Image d'illustration. Gr20 UltraTrailADN
Selon une étude récente, la pratique des ultra-marathons pourrait avoir des effets nocifs sur les cellules sanguines. Les chercheurs alertent sur les risques potentiels pour la santé liés à ces efforts physiques extrêmes.
Tl;dr
- Ultra-marathons endommagent les globules rouges.
- Les conséquences à long terme restent incertaines.
- Parallèles possibles avec la conservation du sang médical.
Des globules rouges mis à rude épreuve par l’ultra-endurance
Si la performance humaine atteint ses limites lors des courses d’ultra-marathon, c’est au prix de changements inattendus dans le sang, selon une étude internationale récente. Les chercheurs ont observé que chez les coureurs engagés sur des distances extrêmes, comme le célèbre Ultra Trail du Mont Blanc (171 km), les globules rouges subissent un stress considérable, menant à une perte de flexibilité qui pourrait compromettre leur capacité à transporter l’oxygène et évacuer les déchets dans l’organisme.
Un stress cellulaire difficilement réparable
Pourquoi ces cellules sanguines sont-elles si vulnérables ? Contrairement à beaucoup d’autres, les globules rouges ne disposent pas de noyau et sont incapables de renouveler leurs protéines, ce qui rend la réparation impossible après l’effort. Or, comme l’explique le biochimiste Travis Nemkov (University of Colorado Anschutz) : « No us n’avons pas de directives claires pour dire si ces épreuves doivent être évitées ou non.
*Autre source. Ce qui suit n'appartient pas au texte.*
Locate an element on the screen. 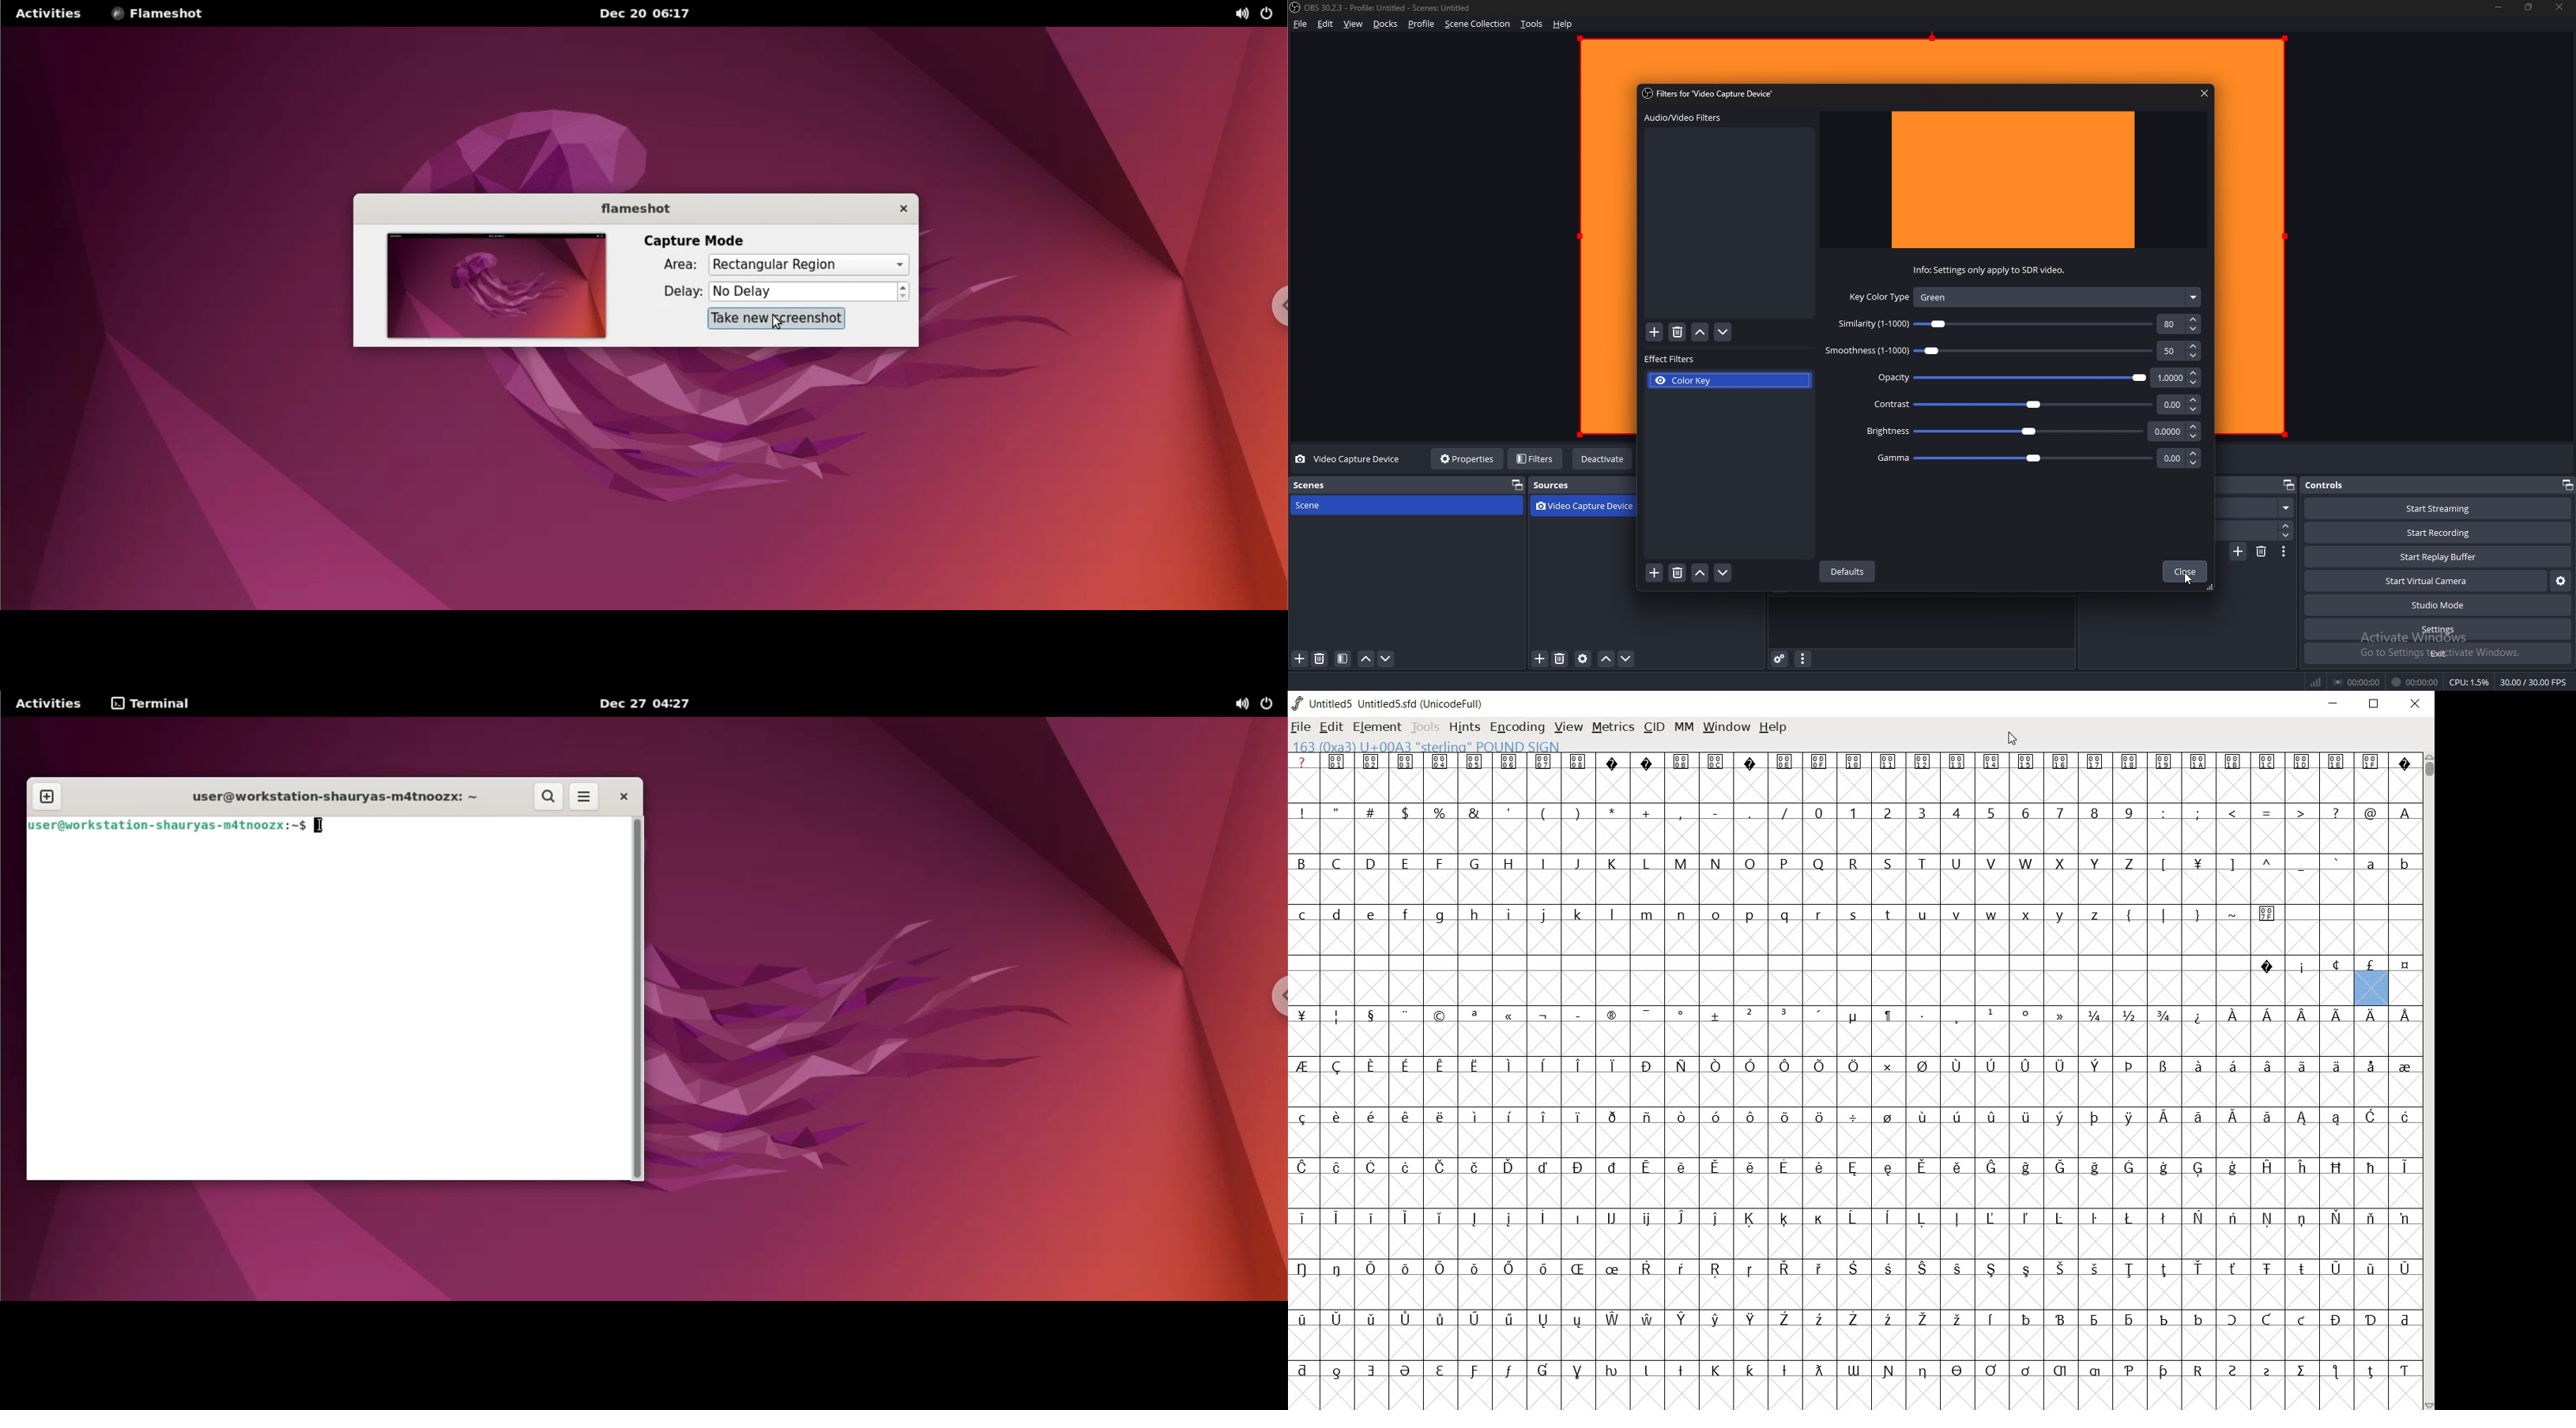 The image size is (2576, 1428). ) is located at coordinates (1579, 812).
Mais il est certain que ce stress répété endommage la cellule la plus abondante du corps humain. »
Des analyses réalisées sur 23 coureurs élites ayant participé soit à un parcours « court » (Martigny-Combes à Chamonix, 40 km), soit au fameux ultra-marathon, montrent que les atteintes observées – qu’elles soient d’ordre mécanique ou moléculaire – sont nettement plus prononcées sur les longues distances.
L’impact réel demeure flou
L’accélération du vieillissement cellulaire ne se manifeste pas seulement par une rigidification accrue ; chez les ultra-marathoniens, elle va jusqu’à saturer un mécanisme réparateur appelé cycle de Lands. Ce processus peine alors à suivre le rythme effréné imposé par l’épreuve. Pourtant, comme le concède Nemkov, « nous ignorons combien de temps il faut au corps pour récupérer et si ce dommage a un effet durable, bénéfique ou néfaste. »
Il convient toutefois de nuancer ces résultats : l’échantillon reste limité et d’autres paramètres varient entre les courses (rythme, dénivelé…). De plus, rien ne démontre ici un lien de cause à effet certain, d’autant que des études antérieures indiquent une longévité supérieure chez les athlètes élites.
Nouveaux horizons pour la médecine transfusionnelle ?
Fait surprenant : les lésions détectées rappellent celles constatées lors du stockage du sang destiné aux transfusions. Selon le biochimiste Angelo D’Alessandro, « Cela ouvre une fenêtre fascinante sur les mécanismes communs entre sport extrême et conservation sanguine. » Cette découverte pourrait bien inspirer de nouvelles approches pour préserver la qualité du sang utilisé en médecine, élargissant ainsi la portée scientifique de cette recherche bien au-delà des pistes escarpées des ultra-marathons.